Alaska is cautiously optimistic about emerging trends in the challenging US market

Earlier in 2016 Alaska joined the US industry chorus in citing challenges in close-in bookings, and like its industry counterparts the company noted some positive trends emerging in the US market at the end of 3Q2016.

Alaska's unit revenues fell an average of 6.5% in Jul-2016 and Aug-2016, and grew 0.5% in Sep-2016.

Improved close-in yields and lower growth helped to lift Alaska's performance in September; however the company is striking a cautious tone about the current operating environment. Alaska executives have commented, concluding that while sales remain low, "they appear to be stable, and we're not seeing anything to suggest that this will not continue in the fourth quarter".

Nearly all US airlines have outlined a challenge in 4Q2016 due to the timing of the Christmas holiday, citing some revenue headwinds from the calendar placement. Alaska estimates that the compressed holiday travel period will negatively affect its 4Q2016 PRASM by 0.5ppt.

jetBlue has recently commented that industry revenue data for Dec-2016 is looking soft due to the compressed holiday period.

See related report: jetBlue Airways keeps long-term cost performance in sight as Us pricing trends start to stabilise

Alaska trapped in limbo as it awaits the government approval of the Virgin America merger

A big overhang for Alaska at this stage is the continuing review of its acquisition of, and merger with, Virgin America.
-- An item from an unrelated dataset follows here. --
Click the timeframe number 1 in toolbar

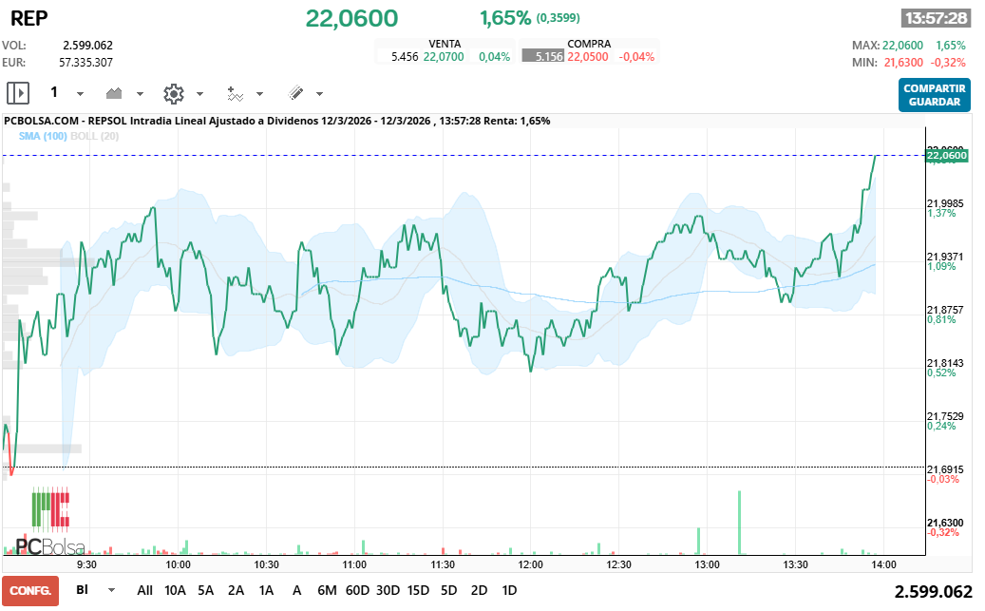54,92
Alaska agreed to pay USD2 billion for its smaller rival in Apr-2016, and more than USD1.5 billion of Alaska's cash USD3.2 billion in cash at the end of 3Q2016 is designated for funding the acquisition. The company is using a mix of fixed and floating rate for the debt, which has an average interest rate of 2.37%. Previously, Alaska has stated that interest rates on the debt would fall below 3%.
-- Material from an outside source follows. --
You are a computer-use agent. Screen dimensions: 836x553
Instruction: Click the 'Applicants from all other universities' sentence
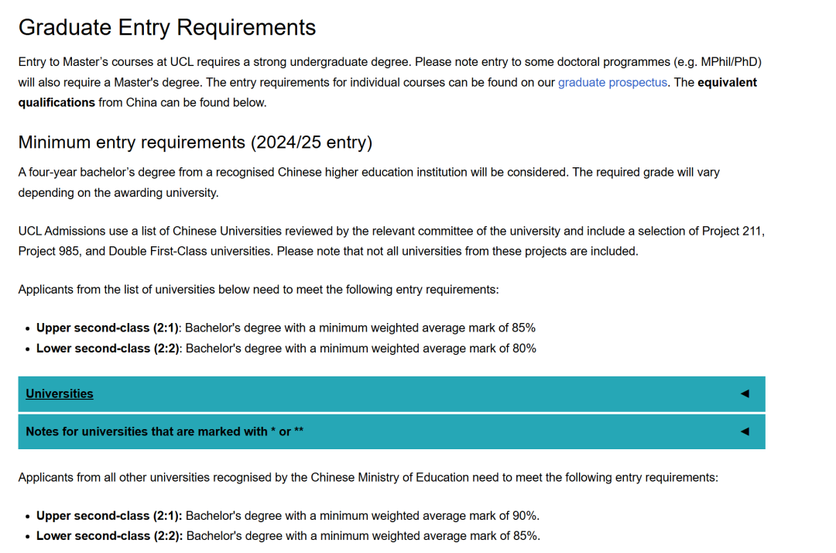(x=368, y=477)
See related report: Logic dictates approval of Alaska-Virgin America merger; anti-trust hawks loom large

Originally Alaska and Virgin America had aimed to close the deal in Sep-2016 after gaining approval from US anti-trust regulators. Subsequently, the date was pushed back to mid-Oct-2016 to allow the DoJ more time to review the deal.

Alaska recently acknowledged that it had aimed to close the deal earlier, and reassured interested parties that the scope of issues remaining with DoJ are manageable. "Our hope is that we'll have answers for our clearance soon", Alaska CEO Brad Tilden stated.
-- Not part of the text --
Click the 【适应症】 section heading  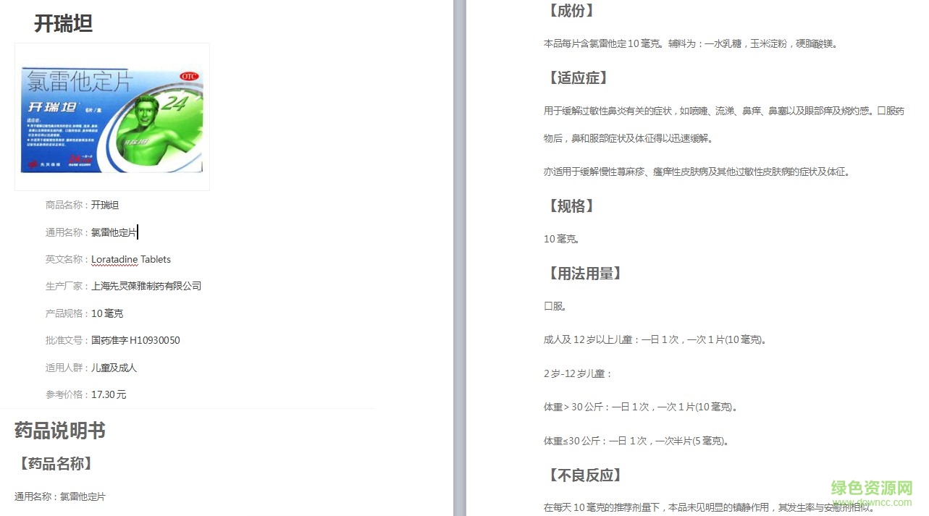[577, 77]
Mr Tilden has also stressed that Alaska remains confident that the merger will gain approval in a way that "benefits all of our stakeholders, most importantly, our customers". As previously reported by CAPA, rightly or wrongly the government is likely to require some concessions in order to approve the deal, and perhaps the nature of those concessions is one of the manageable issues cited by Alaska's CEO.

Until the government makes a definitive decision regarding the merger, Alaska is publicly hamstrung in discussing its outlook beyond a stand-alone basis, making it difficult to model the company's future size or growth. Alaska is also constrained in outlining a "Plan B" if the government acts overly hawkishly and decides to block the merger.

Alaska's stand-alone outlook is positive, as its fate remains in the hands of US regulators

Alaska's outlook on a stand-alone basis is positive as overall US domestic trends start to improve slowly and competitive capacity pressure in its markets continues to ease.

The company has necessary financing in place to support its acquisition of Virgin America, and has laid as much groundwork for integration as possible until the government renders a decision on the deal. Alaska is patiently waiting for a decision, and continues its push to close the deal by YE2016.

But predicting when the government will act on the proposed tie-up is anyone's guess.